Kanako Daibo, the Garlic Lady of Takko-Machi, Gilroy’s sister city in Japan, was one of the first to taste this year’s garlicky squid.
“It’s delicious,” she said in Japanese through a translator. Daibo is the winner of this year’s garlic queen pageant in Takko-Machi, and her trip to Gilroy for the Garlic Festival made her crown even more special.
Dressed in a pink satin floral floor-length gown, Daibo was all smiles as festival attendees lined up to take photos with her.
When asked what Daibo is looking forward to the most about the Garlic Festival, she blushed.
“More calamari,” she said.
Daibo isn’t alone. From a sample pool of about 20 festival-goers, more than half said that the calamari was the garlicky treat they most look forward to year after year. (A close second was the pepper steak sandwiches.)
The hair on pyro-chef volunteer Kevin O’Keefe’s arm is nearly nonexistent, from years of cooking that beloved calamari over open flames. He’s proud of his ability to flip a scalding pan of seafood over a vigorous fire – but that aside, it’s the camaraderie among the Gourmet Alley cooks that keeps O’Keefe coming back.
“I’ve been doing this 15 years. And I’m one of the newer guys,” O’Keefe said. He motioned to the cooking crew of at least 20 others. “We have a great time. The Garlic Festival brings us together year after year. A lot of us don’t see each other most of the year, but the festival, it renews our friendships.”

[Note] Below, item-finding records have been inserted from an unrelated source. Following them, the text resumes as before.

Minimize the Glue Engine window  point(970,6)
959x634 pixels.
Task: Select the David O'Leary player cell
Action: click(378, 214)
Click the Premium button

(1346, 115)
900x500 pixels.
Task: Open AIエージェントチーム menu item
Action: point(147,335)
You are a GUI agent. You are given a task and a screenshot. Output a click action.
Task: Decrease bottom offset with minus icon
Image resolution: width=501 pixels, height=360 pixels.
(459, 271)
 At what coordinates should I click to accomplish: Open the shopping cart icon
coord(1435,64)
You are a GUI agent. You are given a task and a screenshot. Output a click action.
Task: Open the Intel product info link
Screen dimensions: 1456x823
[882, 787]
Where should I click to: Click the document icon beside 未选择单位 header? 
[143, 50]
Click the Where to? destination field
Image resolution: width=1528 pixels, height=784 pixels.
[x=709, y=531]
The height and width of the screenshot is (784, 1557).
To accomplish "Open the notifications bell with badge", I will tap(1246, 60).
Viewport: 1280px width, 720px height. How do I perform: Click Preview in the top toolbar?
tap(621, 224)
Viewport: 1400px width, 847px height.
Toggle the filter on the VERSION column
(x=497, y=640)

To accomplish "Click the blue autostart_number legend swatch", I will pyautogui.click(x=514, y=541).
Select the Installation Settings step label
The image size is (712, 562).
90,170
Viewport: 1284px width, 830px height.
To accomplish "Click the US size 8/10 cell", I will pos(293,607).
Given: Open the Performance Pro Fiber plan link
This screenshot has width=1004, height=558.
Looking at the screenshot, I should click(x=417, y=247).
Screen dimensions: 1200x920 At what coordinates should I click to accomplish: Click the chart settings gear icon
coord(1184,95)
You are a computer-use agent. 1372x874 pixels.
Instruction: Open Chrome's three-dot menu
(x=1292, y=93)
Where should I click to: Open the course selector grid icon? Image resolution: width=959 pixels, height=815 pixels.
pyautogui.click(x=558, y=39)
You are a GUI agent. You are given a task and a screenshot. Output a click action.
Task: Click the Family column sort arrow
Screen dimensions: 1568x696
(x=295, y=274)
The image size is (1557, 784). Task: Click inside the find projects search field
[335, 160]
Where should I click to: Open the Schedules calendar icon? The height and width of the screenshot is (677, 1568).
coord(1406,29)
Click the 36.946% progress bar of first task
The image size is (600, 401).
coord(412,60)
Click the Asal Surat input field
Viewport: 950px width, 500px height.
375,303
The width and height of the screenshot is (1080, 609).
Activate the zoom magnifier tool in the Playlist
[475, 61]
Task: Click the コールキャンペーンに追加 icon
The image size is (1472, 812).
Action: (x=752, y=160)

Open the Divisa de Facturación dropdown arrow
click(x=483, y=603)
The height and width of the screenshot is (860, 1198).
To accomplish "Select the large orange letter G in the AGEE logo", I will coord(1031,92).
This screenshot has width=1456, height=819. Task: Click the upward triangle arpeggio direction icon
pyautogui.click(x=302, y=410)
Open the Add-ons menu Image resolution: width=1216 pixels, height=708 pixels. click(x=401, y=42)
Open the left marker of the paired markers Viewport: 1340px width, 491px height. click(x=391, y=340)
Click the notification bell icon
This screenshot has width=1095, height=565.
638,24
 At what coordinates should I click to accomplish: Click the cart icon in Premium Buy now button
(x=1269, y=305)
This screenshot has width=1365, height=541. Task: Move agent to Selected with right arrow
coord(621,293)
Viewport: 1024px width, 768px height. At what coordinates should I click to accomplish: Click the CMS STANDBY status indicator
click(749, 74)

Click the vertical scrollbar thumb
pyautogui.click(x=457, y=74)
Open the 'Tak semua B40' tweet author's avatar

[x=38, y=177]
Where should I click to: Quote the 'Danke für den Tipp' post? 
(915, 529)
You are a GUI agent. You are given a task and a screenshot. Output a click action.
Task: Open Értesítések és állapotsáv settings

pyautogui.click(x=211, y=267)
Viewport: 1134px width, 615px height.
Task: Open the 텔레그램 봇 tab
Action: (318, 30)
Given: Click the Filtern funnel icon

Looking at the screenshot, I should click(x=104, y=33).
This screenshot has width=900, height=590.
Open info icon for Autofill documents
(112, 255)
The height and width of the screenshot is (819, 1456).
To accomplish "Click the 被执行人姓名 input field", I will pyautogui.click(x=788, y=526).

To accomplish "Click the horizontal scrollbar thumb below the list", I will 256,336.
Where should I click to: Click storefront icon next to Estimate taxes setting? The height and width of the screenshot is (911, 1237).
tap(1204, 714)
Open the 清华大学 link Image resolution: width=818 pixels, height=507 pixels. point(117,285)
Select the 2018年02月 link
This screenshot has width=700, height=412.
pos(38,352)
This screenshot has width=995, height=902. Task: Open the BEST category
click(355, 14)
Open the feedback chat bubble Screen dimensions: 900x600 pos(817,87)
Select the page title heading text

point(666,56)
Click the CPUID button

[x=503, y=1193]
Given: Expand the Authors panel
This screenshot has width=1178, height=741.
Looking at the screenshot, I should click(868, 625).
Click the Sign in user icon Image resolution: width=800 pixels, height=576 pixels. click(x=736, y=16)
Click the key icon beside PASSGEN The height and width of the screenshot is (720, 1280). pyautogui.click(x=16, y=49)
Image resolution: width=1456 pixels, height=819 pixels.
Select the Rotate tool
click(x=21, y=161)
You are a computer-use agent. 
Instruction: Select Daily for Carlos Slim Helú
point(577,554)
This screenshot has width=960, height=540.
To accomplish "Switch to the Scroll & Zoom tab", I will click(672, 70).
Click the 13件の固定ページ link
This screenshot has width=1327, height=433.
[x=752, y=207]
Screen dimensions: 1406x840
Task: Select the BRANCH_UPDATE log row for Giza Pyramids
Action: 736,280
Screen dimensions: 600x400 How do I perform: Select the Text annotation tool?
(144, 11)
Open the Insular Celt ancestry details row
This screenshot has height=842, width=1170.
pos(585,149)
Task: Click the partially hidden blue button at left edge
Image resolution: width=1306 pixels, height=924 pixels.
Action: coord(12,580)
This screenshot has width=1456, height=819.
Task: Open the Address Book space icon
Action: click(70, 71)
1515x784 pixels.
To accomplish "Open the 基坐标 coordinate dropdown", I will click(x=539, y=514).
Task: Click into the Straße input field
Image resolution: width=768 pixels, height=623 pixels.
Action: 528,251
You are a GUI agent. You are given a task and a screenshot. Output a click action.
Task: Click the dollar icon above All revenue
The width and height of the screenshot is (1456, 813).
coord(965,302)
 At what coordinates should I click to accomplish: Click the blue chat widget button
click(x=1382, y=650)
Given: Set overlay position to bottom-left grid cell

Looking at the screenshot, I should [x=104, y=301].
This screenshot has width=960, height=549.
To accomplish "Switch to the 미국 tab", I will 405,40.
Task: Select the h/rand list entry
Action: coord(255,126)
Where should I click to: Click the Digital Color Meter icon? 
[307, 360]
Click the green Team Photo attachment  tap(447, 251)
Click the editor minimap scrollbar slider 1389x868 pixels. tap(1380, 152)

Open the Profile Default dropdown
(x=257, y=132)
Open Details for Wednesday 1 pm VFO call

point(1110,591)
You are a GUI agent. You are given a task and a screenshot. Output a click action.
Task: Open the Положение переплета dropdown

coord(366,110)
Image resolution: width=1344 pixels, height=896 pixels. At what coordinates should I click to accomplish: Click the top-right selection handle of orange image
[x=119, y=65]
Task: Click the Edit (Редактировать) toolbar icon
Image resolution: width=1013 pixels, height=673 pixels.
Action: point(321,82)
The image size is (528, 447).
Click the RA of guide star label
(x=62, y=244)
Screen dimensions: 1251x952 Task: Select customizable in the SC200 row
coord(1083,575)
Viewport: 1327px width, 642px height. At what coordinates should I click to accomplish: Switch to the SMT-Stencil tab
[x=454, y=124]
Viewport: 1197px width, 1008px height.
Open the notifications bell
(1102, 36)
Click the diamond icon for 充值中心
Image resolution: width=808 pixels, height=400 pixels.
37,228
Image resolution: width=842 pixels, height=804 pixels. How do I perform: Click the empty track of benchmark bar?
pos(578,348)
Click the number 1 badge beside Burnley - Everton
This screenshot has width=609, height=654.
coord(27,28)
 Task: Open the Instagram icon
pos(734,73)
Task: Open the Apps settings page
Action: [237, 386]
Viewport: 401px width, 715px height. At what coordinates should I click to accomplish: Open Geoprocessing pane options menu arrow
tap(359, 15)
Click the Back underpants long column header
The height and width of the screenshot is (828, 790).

After the festival’s kick-off, the clouds cleared, the sun peaked and the day began to heat up, but only mildly so, giving out-of-towners a sampling of a perfect Gilroy summer day – 75 degrees, sunny, with a slight breeze.
Longtime festival goers and first-timers alike looked forward to the weekend.
Ten-year Garlic Festival veterans Reuben Thornton, 71, and Earnestine Thornton (who did not want her age published), traveled from San Diego with their friends who had never been to the festival.
“It’s fun to watch people experience it for the first time,” Reuben said.
“Don’t we look prepared? I’ve got my fold-up chair, my hat, my coat just in case. I’m ready to go,” Earnestine said.
Earnestine also brought her appetite, but remedied it quickly with a bowl of shrimp scampi and a pepper steak sandwich and pasta con pesto combo plate first thing in the morning.
Her first-timer friends, Cristina Clark, 63, and Herman Clark, 78, were delighted with the festival so far.
“What a beautiful place,” Cristina said. “It’s fun to be around so many people. What a great place to relax.”
Meanwhile, Earnestine scraped the last bit out of her cup of shrimp scampi over her pasta con pesto, (her favorite way to eat it) making sure that not one chunk of garlic at the bottom of the scampi bowl went to waste.
“What?” she said to Reuben when he laughed at her. “You want the garlic! That’s why we came here!”